Questa è una frana, ministro

C’è qualcosa che non va in tante cose che sento e che leggo. Duemila presidi – sono tantissimi – hanno firmato un appello al governo per scongiurare l’apertura delle scuole durante un picco pandemico. Fanno notare quello che dovrebbe essere noto a tutti da tempo, ovvero che le scuole non sono sicure, che l’età media dei contagiati sta diminuendo e che è sempre più alto il rischio di focolai. Qualcuno obietta che non hanno voglia di lavorare, e vabbe’. Qualcuno si domanda perché non hanno messo le scuole in sicurezza. La prima risposta che mi sale spontanea è: con quali risorse? Se il governo non ci ha dato niente o poco più di niente, inutili banchi a rotelle e non un budget decente per coprire gli insegnanti assenti, cosa avrebbero dovuto fare i presidi? Una colletta? Ma non è la risposta giusta. Del resto neanche la domanda è quella giusta. L’unica domanda giusta, in questo momento, è: ma avete capito dove siamo?

Siamo qui

Non abbiamo mai avuto così tanti positivi – certo, non abbiamo neanche mai fatto così tanti tamponi, ma dal grafico sotto (per il quale ringrazio il buon Gaspar Torrero) si vede come anche negli ospedali la curva stia tornando esponenziale. 
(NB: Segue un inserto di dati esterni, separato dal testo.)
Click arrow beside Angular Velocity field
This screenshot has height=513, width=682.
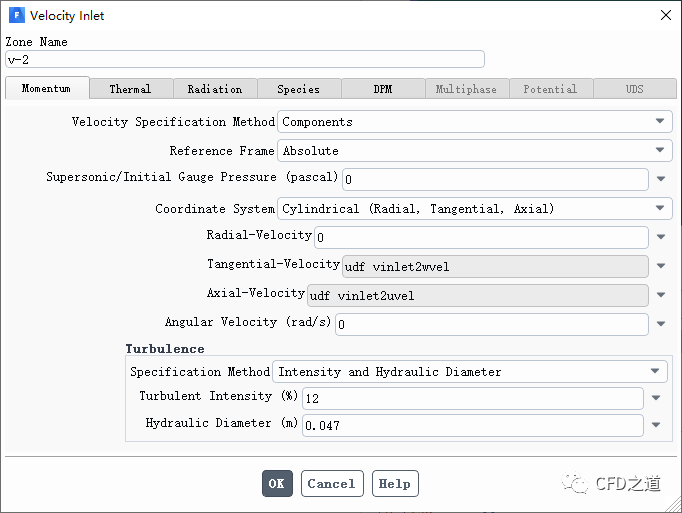click(x=661, y=325)
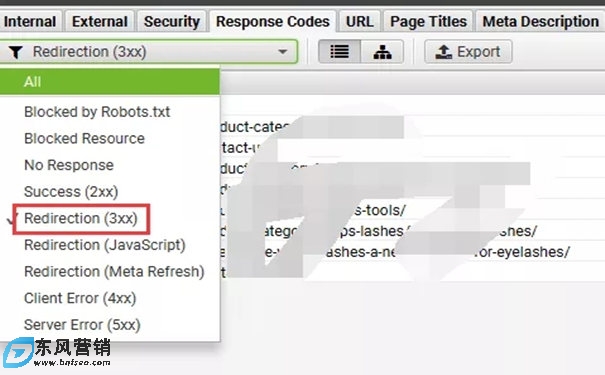Switch to the Security tab
This screenshot has width=605, height=375.
coord(172,22)
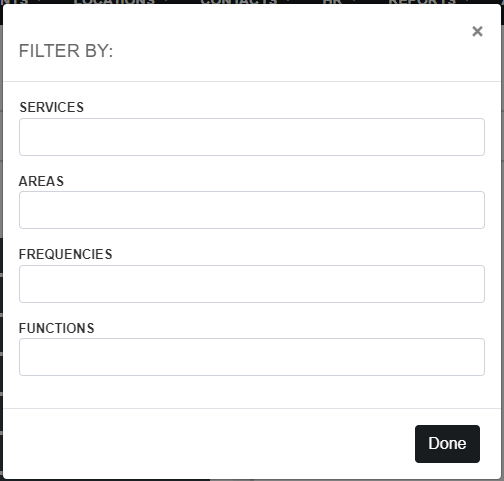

Siamo onesti: lo si poteva capire anche una settimana fa. Dieci giorni fa. Quindici. Perché il ministro credo che abbia detto questo: che se il contagio è aumentato durante le vacanze, significa che la scuola è sicura. No ministro, no, i contagi si misurano a quindici giorni, l’effetto delle vacanze di Natale al massimo comincia adesso. Ma è chiaro cosa significa una curva esponenziale? Dopo cinque ondate dovrebbe pure essere chiaro.

La curva esponenziale è una frana. 

E mentre una frana ti sta per venire addosso, anche le obiezioni più sensate cominciano a suonare pretestuose – voglio dire, sì, senz’altro le scuole avrebbero potuto essere messe in sicurezza, senz’altro bisognava pensarci prima e meglio, indubbiamente, sì, ma, che senso ha discuterne adesso? Di sicuro non usciamo a ristrutturarle adesso. Adesso c’è una frana: l’unica cosa sensata sarebbe restare a casa. Se i tetti reggeranno, poi discuteremo di tutte le cose che si potevano fare per evitarla. Poi. Adesso è ridicolo.